Struggling Diebold Inc. started 2013 with a marquee job cut — that of now-former Chief Executive Officer Thomas Swidarski.
The Green maker of automated teller machines and security systems on Tuesday said it is eliminating 700 more positions, primarily in North America, as part of a major reorganization. The cuts work out to about 10 percent of Diebold’s roughly 7,000 employees in the U.S and include 130 jobs that went along with the sale last month of manufacturing plants in Virginia and North Carolina.
About 100 jobs are being eliminated in the Akron-Canton area, where Diebold has 1,900 employees at its headquarters and nearby facilities. Job cuts includes some senior executives and managers, with some taking early retirement.
Job levels in the region are expected to remain at about 1,900, a spokesman said.
The job eliminations are part of a broad “transformative” plan to return Diebold to profitability and growth, executives said as the company reported it lost money in the first quarter this year. The cost-cutting goal is to save between $100 million to $150 million by the end of 2014. Diebold had nearly $3 billion in revenue last year.
Diebold’s executive chairman said 2013 will be a “year of rebuilding” for the company.
The hundreds of people whose jobs are being eliminated were notified in January; most of the cuts have taken place with the rest to be completed by the end of 2014, Diebold said in a regulatory filing.
Diebold continues to hire for what are called “mission critical” areas such as electronic security and software development where the company intends to grow, spokesman Michael Jacobsen said. For instance, Diebold recently opened new office space in the area where 60 employees in the electronic security group now work, he said.
Diebold took a charge of $10 million in the first quarter for the work-force reductions and estimates it will have total charges of $25 million to $40 million for severance benefits and related expenses once the process is finished.
For the first quarter, Diebold lost $13.4 million, or 21 cents a share, on revenue of $633.5 million. A year ago the company had a profit of $45.2 million, or 71 cents per share, on revenue of $698.5 million.
On an adjusted basis, Diebold said it lost 4 cents per share for the quarter compared with earnings of 74 cents a share for the first quarter a year ago.
“Over the past several years we have seen decent revenue growth, however that has not translated into improved profitability,” Bradley Richardson, chief financial officer, told industry analysts. It is critical that the company improve its cost structure so that it can speed up investments in growth areas, he said.
Richardson and other executives reaffirmed the earnings outlook for the year of relatively flat revenue and earnings flat to down moderately compared with 2012.
Diebold’s first-quarter earnings and revenue fell below analyst expectations of an adjusted profit of 17 cents per share and revenue of $658.8 million.
Shares of Diebold closed down 86 cents Tuesday to $29.29; shares were down as low as $28.26 in early trading. Shares are down 3.4 percent, including dividends, since Jan. 1 and are down 23 percent from a year ago.
“The first-quarter loss we reported this morning was extremely disappointing to all of us at Diebold, but it was not unexpected. In fact, it was in line with our internal forecast,” Henry D.G. Wallace, executive chairman, said in opening statements to industry analysts.
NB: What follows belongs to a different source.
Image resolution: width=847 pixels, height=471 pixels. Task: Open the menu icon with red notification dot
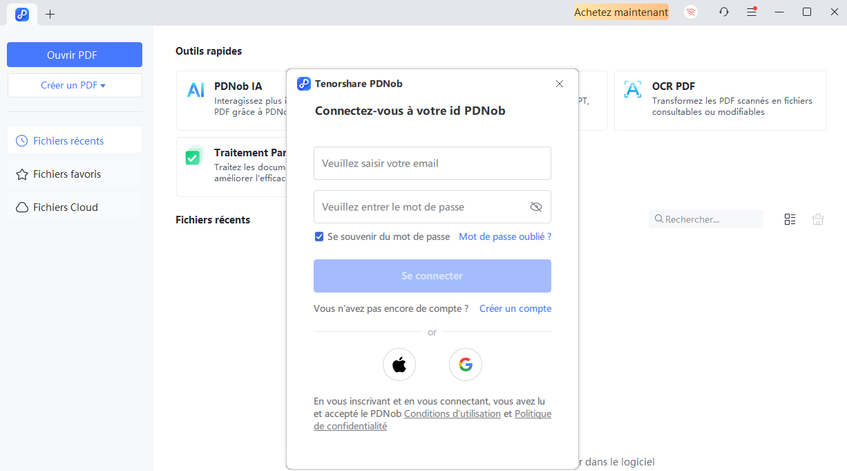pyautogui.click(x=752, y=12)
“In late 2012, as we developed our forecasts for 2013, we could see a significant shift taking place in our North America business. This put significant downward pressure on our profitability,” Wallace said. The trends pointed to weak first and second quarters this year, he said.
“Faced with this situation, we moved quickly in January to develop a plan to change the trajectory of the company,” Wallace said. “We expect 2013 to be a year of rebuilding, taking the necessary action and making the appropriate investments to improve our financial condition and profitability of the company and to position the company for future profitable growth.”
The changes include promoting George Mayes Jr. to chief operating officer following the resignation of Swidarski, Wallace noted.
Diebold continues to look for a new chief executive officer, he said.
“There is no set time frame on filling the position as we remain focused on finding the right person for the job,” Wallace said.
In response to an analyst asking if the choice of the new CEO will reflect a corporate strategy that focuses more on software, Wallace said “that’s one of the areas that we think is very important and that certainly is a big factor in our minds.”
Mayes told analysts that the company is taking critical steps to “shape the long-term trajectory of the company.”
The three areas Diebold executives have identified to make changes are organizational realignment, structural cost reductions and investment in growth, he said.
“As we rebuild our company, we recognize the emerging opportunities in the markets we serve such as branch transformation, integrated services and electronic security and we continue to invest in those areas,” Mayes said.
Diebold in late January announced Swidarski, who became CEO in 2005 with a mandate to transform the company away from manufacturing, stepped down after Diebold continued to report stagnant earnings, with its stock price showing little life.